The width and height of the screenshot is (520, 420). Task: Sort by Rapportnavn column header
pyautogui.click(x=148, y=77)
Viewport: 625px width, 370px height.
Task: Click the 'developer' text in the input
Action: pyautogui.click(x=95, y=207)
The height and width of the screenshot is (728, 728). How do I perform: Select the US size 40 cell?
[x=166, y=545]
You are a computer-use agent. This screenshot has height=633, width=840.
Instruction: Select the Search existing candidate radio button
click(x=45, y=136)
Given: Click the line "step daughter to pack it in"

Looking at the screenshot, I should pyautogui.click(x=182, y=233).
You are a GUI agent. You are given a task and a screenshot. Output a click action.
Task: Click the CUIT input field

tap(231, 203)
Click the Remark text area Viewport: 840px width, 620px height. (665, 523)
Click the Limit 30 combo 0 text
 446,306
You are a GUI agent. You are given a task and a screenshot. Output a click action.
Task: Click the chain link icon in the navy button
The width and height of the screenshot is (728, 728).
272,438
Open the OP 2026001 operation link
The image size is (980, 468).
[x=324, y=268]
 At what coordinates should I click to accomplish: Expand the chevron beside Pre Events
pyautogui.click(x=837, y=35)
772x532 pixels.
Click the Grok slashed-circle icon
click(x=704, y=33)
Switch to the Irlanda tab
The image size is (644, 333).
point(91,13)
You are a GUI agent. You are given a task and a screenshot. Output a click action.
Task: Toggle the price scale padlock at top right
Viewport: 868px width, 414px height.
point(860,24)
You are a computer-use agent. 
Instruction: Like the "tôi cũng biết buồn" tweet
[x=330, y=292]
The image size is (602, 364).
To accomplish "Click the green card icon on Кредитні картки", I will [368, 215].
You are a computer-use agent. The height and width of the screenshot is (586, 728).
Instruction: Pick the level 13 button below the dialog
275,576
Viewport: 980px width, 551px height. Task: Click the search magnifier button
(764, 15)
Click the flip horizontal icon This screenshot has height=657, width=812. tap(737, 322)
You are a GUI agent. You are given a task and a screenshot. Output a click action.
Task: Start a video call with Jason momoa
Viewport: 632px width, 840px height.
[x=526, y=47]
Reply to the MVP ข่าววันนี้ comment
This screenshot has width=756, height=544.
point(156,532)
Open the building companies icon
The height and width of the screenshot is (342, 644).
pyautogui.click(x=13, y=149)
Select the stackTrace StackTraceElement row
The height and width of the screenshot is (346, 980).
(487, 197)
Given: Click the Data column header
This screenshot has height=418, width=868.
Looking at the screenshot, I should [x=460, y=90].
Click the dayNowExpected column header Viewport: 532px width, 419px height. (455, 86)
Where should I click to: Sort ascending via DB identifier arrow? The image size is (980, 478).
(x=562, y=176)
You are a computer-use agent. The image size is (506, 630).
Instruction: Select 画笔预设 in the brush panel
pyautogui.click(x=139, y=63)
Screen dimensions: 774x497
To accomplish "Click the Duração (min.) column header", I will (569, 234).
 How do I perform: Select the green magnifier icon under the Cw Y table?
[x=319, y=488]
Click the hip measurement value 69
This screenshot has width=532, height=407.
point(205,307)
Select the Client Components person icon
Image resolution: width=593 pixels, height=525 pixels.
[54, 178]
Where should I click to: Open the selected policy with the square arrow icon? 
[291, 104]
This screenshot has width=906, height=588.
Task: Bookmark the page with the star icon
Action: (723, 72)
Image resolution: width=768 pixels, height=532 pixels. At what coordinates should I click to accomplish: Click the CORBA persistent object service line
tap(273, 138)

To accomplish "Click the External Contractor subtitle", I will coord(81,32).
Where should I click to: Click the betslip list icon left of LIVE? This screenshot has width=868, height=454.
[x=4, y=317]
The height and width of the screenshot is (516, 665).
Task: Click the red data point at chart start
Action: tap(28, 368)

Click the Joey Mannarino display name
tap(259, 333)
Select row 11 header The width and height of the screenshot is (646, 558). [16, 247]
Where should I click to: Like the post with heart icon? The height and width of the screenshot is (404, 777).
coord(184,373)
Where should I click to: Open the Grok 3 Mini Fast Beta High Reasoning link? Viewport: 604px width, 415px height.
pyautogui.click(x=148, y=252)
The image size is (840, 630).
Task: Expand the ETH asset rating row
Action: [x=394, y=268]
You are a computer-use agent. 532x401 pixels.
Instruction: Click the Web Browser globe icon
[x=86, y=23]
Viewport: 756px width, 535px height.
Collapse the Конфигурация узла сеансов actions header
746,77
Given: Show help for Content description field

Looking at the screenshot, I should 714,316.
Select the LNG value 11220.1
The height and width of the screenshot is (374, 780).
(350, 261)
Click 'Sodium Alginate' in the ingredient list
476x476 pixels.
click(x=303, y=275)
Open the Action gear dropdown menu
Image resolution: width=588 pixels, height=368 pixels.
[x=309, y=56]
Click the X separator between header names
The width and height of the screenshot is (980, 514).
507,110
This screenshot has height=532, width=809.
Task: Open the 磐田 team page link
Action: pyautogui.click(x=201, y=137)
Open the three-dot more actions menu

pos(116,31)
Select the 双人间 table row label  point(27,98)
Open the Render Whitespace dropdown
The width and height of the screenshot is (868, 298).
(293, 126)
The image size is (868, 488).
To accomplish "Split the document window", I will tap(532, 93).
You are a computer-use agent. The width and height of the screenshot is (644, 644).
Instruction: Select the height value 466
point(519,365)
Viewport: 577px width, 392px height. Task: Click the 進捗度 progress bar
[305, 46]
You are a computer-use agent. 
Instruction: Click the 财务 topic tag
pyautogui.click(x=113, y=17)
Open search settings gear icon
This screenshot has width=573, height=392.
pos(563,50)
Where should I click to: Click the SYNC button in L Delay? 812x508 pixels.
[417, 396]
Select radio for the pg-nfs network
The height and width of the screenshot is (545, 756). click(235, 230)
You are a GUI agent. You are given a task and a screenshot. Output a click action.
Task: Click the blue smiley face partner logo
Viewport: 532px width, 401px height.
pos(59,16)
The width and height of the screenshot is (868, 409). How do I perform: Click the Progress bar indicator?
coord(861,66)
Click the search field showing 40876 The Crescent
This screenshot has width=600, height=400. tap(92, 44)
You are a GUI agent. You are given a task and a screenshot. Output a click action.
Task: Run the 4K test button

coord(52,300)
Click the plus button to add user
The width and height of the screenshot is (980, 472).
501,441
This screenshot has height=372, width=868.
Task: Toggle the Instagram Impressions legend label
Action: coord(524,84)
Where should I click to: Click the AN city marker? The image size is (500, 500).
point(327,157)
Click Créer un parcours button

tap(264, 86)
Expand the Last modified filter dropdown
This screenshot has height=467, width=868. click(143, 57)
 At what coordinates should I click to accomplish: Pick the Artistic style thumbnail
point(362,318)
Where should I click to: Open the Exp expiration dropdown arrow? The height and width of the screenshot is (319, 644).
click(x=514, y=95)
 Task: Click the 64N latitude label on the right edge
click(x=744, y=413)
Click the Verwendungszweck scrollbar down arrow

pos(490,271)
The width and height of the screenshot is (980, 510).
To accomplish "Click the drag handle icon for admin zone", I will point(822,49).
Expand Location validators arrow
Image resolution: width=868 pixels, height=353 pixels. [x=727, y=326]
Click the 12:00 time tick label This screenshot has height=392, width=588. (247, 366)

WHAT TO PRODUCE -> The records above are to be duplicated word for word.

FINISHED TASK ->
The width and height of the screenshot is (520, 420). Task: Sort by Rapportnavn column header
pyautogui.click(x=148, y=77)
Viewport: 625px width, 370px height.
Task: Click the 'developer' text in the input
Action: pyautogui.click(x=95, y=207)
The height and width of the screenshot is (728, 728). How do I perform: Select the US size 40 cell?
[x=166, y=545]
You are a computer-use agent. This screenshot has height=633, width=840.
Instruction: Select the Search existing candidate radio button
click(x=45, y=136)
Given: Click the line "step daughter to pack it in"

Looking at the screenshot, I should pyautogui.click(x=182, y=233).
You are a GUI agent. You are given a task and a screenshot. Output a click action.
Task: Click the CUIT input field

tap(231, 203)
Click the Remark text area Viewport: 840px width, 620px height. (665, 523)
Click the Limit 30 combo 0 text
 446,306
You are a GUI agent. You are given a task and a screenshot. Output a click action.
Task: Click the chain link icon in the navy button
The width and height of the screenshot is (728, 728).
272,438
Open the OP 2026001 operation link
The image size is (980, 468).
[x=324, y=268]
 At what coordinates should I click to accomplish: Expand the chevron beside Pre Events
pyautogui.click(x=837, y=35)
772x532 pixels.
Click the Grok slashed-circle icon
click(x=704, y=33)
Switch to the Irlanda tab
The image size is (644, 333).
point(91,13)
You are a GUI agent. You are given a task and a screenshot. Output a click action.
Task: Toggle the price scale padlock at top right
Viewport: 868px width, 414px height.
point(860,24)
You are a computer-use agent. 
Instruction: Like the "tôi cũng biết buồn" tweet
[x=330, y=292]
The image size is (602, 364).
To accomplish "Click the green card icon on Кредитні картки", I will [368, 215].
You are a computer-use agent. The height and width of the screenshot is (586, 728).
Instruction: Pick the level 13 button below the dialog
275,576
Viewport: 980px width, 551px height. Task: Click the search magnifier button
(764, 15)
Click the flip horizontal icon This screenshot has height=657, width=812. tap(737, 322)
You are a GUI agent. You are given a task and a screenshot. Output a click action.
Task: Start a video call with Jason momoa
Viewport: 632px width, 840px height.
[x=526, y=47]
Reply to the MVP ข่าววันนี้ comment
This screenshot has width=756, height=544.
point(156,532)
Open the building companies icon
The height and width of the screenshot is (342, 644).
pyautogui.click(x=13, y=149)
Select the stackTrace StackTraceElement row
The height and width of the screenshot is (346, 980).
(487, 197)
Given: Click the Data column header
This screenshot has height=418, width=868.
Looking at the screenshot, I should [x=460, y=90].
Click the dayNowExpected column header Viewport: 532px width, 419px height. (455, 86)
Where should I click to: Sort ascending via DB identifier arrow? The image size is (980, 478).
(x=562, y=176)
You are a computer-use agent. The image size is (506, 630).
Instruction: Select 画笔预设 in the brush panel
pyautogui.click(x=139, y=63)
Screen dimensions: 774x497
To accomplish "Click the Duração (min.) column header", I will (569, 234).
 How do I perform: Select the green magnifier icon under the Cw Y table?
[x=319, y=488]
Click the hip measurement value 69
This screenshot has width=532, height=407.
point(205,307)
Select the Client Components person icon
Image resolution: width=593 pixels, height=525 pixels.
[54, 178]
Where should I click to: Open the selected policy with the square arrow icon? 
[291, 104]
This screenshot has width=906, height=588.
Task: Bookmark the page with the star icon
Action: (723, 72)
Image resolution: width=768 pixels, height=532 pixels. At what coordinates should I click to accomplish: Click the CORBA persistent object service line
tap(273, 138)

To accomplish "Click the External Contractor subtitle", I will coord(81,32).
Where should I click to: Click the betslip list icon left of LIVE? This screenshot has width=868, height=454.
[x=4, y=317]
The height and width of the screenshot is (516, 665).
Task: Click the red data point at chart start
Action: tap(28, 368)

Click the Joey Mannarino display name
tap(259, 333)
Select row 11 header The width and height of the screenshot is (646, 558). [16, 247]
Where should I click to: Like the post with heart icon? The height and width of the screenshot is (404, 777).
coord(184,373)
Where should I click to: Open the Grok 3 Mini Fast Beta High Reasoning link? Viewport: 604px width, 415px height.
pyautogui.click(x=148, y=252)
The image size is (840, 630).
Task: Expand the ETH asset rating row
Action: [x=394, y=268]
You are a computer-use agent. 532x401 pixels.
Instruction: Click the Web Browser globe icon
[x=86, y=23]
Viewport: 756px width, 535px height.
Collapse the Конфигурация узла сеансов actions header
746,77
Given: Show help for Content description field

Looking at the screenshot, I should 714,316.
Select the LNG value 11220.1
The height and width of the screenshot is (374, 780).
(350, 261)
Click 'Sodium Alginate' in the ingredient list
476x476 pixels.
click(x=303, y=275)
Open the Action gear dropdown menu
Image resolution: width=588 pixels, height=368 pixels.
[x=309, y=56]
Click the X separator between header names
The width and height of the screenshot is (980, 514).
507,110
This screenshot has height=532, width=809.
Task: Open the 磐田 team page link
Action: pyautogui.click(x=201, y=137)
Open the three-dot more actions menu

pos(116,31)
Select the 双人间 table row label  point(27,98)
Open the Render Whitespace dropdown
The width and height of the screenshot is (868, 298).
(293, 126)
The image size is (868, 488).
To accomplish "Split the document window", I will tap(532, 93).
You are a computer-use agent. The width and height of the screenshot is (644, 644).
Instruction: Select the height value 466
point(519,365)
Viewport: 577px width, 392px height. Task: Click the 進捗度 progress bar
[305, 46]
You are a computer-use agent. 
Instruction: Click the 财务 topic tag
pyautogui.click(x=113, y=17)
Open search settings gear icon
This screenshot has width=573, height=392.
pos(563,50)
Where should I click to: Click the SYNC button in L Delay? 812x508 pixels.
[417, 396]
Select radio for the pg-nfs network
The height and width of the screenshot is (545, 756). click(235, 230)
You are a GUI agent. You are given a task and a screenshot. Output a click action.
Task: Click the blue smiley face partner logo
Viewport: 532px width, 401px height.
pos(59,16)
The width and height of the screenshot is (868, 409). How do I perform: Click the Progress bar indicator?
coord(861,66)
Click the search field showing 40876 The Crescent
This screenshot has width=600, height=400. tap(92, 44)
You are a GUI agent. You are given a task and a screenshot. Output a click action.
Task: Run the 4K test button

coord(52,300)
Click the plus button to add user
The width and height of the screenshot is (980, 472).
501,441
This screenshot has height=372, width=868.
Task: Toggle the Instagram Impressions legend label
Action: coord(524,84)
Where should I click to: Click the AN city marker? The image size is (500, 500).
point(327,157)
Click Créer un parcours button

tap(264, 86)
Expand the Last modified filter dropdown
This screenshot has height=467, width=868. click(143, 57)
 At what coordinates should I click to accomplish: Pick the Artistic style thumbnail
point(362,318)
Where should I click to: Open the Exp expiration dropdown arrow? The height and width of the screenshot is (319, 644).
click(x=514, y=95)
 Task: Click the 64N latitude label on the right edge
click(x=744, y=413)
Click the Verwendungszweck scrollbar down arrow

pos(490,271)
The width and height of the screenshot is (980, 510).
To accomplish "Click the drag handle icon for admin zone", I will point(822,49).
Expand Location validators arrow
Image resolution: width=868 pixels, height=353 pixels. [x=727, y=326]
Click the 12:00 time tick label This screenshot has height=392, width=588. (247, 366)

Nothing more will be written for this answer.